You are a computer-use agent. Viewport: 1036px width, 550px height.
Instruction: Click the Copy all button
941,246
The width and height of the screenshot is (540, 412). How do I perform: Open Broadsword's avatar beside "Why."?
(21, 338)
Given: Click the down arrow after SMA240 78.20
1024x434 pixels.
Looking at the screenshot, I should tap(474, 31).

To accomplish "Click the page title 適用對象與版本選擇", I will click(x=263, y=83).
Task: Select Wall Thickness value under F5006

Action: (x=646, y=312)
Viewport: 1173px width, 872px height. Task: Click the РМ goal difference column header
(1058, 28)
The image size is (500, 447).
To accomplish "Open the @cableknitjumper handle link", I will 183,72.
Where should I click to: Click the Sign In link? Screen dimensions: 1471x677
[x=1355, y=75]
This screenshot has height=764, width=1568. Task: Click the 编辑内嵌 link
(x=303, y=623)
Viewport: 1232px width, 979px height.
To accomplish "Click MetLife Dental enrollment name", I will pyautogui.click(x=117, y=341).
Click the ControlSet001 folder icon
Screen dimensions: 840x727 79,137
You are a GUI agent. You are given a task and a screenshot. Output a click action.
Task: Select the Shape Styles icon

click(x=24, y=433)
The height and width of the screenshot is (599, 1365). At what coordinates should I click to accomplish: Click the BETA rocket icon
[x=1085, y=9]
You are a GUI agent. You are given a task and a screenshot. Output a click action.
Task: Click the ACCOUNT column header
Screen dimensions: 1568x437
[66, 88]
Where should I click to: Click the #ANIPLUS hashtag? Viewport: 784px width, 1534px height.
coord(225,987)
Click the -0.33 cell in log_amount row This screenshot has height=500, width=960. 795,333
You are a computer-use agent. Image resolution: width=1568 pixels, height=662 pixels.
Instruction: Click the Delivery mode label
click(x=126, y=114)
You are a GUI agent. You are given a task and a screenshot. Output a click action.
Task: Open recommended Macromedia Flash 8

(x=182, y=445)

━━━━━━━━━━━━━━━━━━━━━━━━━━━━━━

▶ [ASSIGNMENT]
From the line that contains "Instruction: Click the Delivery mode label" down to the last line of the listing above, repeat each line exactly, and include nothing else.

▶ [SOLVED PROBLEM]
Instruction: Click the Delivery mode label
click(x=126, y=114)
You are a GUI agent. You are given a task and a screenshot. Output a click action.
Task: Open recommended Macromedia Flash 8

(x=182, y=445)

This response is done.